I'm hoping once I get that cert, I can use it to parlay myself into a different role at my company.   I am very grateful for the opportunity my support role has afforded me to get my life back on track.   In fact, my salary along with a small boost from my parents' inheritance, has allowed me to almost knock out my primary credit card debt.   I'm also finally done paying my medical debt for the kidney stone emergency I had over a year back when I didn't have health insurance.   So I am grateful indeed but I know that support is not where I want to end my career.

In the meantime, life has a funny way of throwing monkey wrenches into our best laid plans.   Dom and I were planning on have a date night last Friday after work at a Japanese restaurant we hadn't been to in years.   Our Church was also having a "movie" night that we were planning to attend after dinner.   But Dom sprained his ankle while he out at Costco and needing to put air in a tire.   He basically bent down for one of the tires and he felt his ankle popping and then he fell back on the ground.   Luckily he didn't hit his head and he said a lady helped him get up.   He was also hoping to go to Church today (for the first time in awhile) but needs to stay home to heal his ankle.   It is healing for him thankfully even though he has to slow it down.   Thankfully too he has Monday off for President's Day so we're hoping by Tuesday he'll feel better enough to go back to work (even if he is hating his job and looking to go to a different school next year).   

I wound up picking up dinner at a nearby Mexican restaurant we also haven't been to in awhile.  My intention was to attend the movie night on my own afterwards but laziness took over and I wound up staying home.   But yeah life is a trip.


Saturday, February 4, 2023

Devil's Punchbowl

 I was this many days old when I learned about this atrocity against African Americans.   We always hear about the cruelty that the Jews faced by Nazi Germany during World War II when they were rounded off and placed in concentration camps.   We may have even remember vaguely hearing the story about how the U.S. forced Japanese Americans into camps by a policy enacted by then president Franklin D Roosevelt in response to the attack on Pearl Harbor.

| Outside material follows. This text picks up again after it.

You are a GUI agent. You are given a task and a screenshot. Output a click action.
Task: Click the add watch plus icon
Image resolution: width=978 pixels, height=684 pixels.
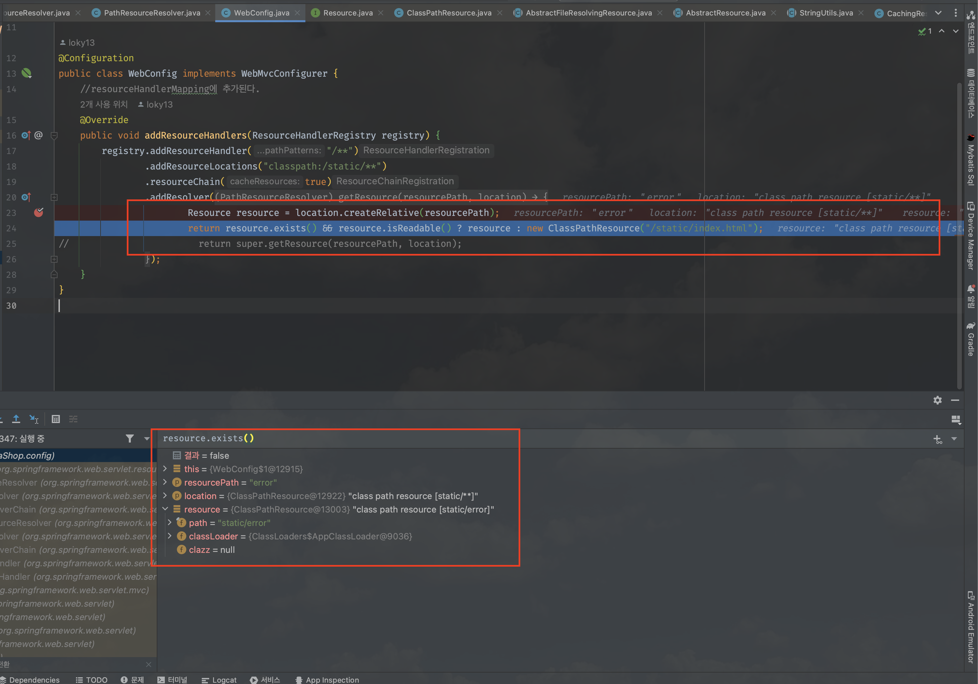pyautogui.click(x=937, y=439)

But besides forced slavery of blacks in America, I never knew that some blacks were forced to live in a concentration camp as well.    And this pre-dated both of the previously mentioned incidents.   According to this article featured in the African American Registry, the makings of the incident took place shortly after the Civil War ended and enslaved blacks were declared free.   A group of freed slaves made their way to the town on Natchez in Mississippi.   The white residents there grew fearful as the population of black folks went from 10,000 to over 100,000.   Fearing being ran over, a concentration camp was built by the Union Soldiers (the very ones that are always depicted in our history books as fighting against slavery) to encamp the freed slaves.

The camp was known as Devil's Punchbowl because of the shape of the location.   It was chosen as a way to trap them via a man-made wall so they couldn't get out.   Women and children were locked behind the walls and forced to starve.   Many wound up dying from smallpox.   The men were forced into hard labor.   Conditions were so bad that some of the folks were heard saying that they'd go back to their plantations.   

This is yet another example of man's cruelty towards one another.   Of course, there were no reparations given to future descendants of those affected by this tragedy.   There aren't any accurate numbers to denote how many blacks died from the camp since there was no record keeping that was done.    And this is not discussed in the history books.    One point Dom made when we talked about history was that the powers that be would mostly highlight historical events that ultimately puts the majority in a positive light.  Stories like these and the Tulsa Massacre where a whole town of self-made African Americans was burned to the ground would not be mentioned.   It's truly disgusting.  I wanted to blog about it so I would never forget.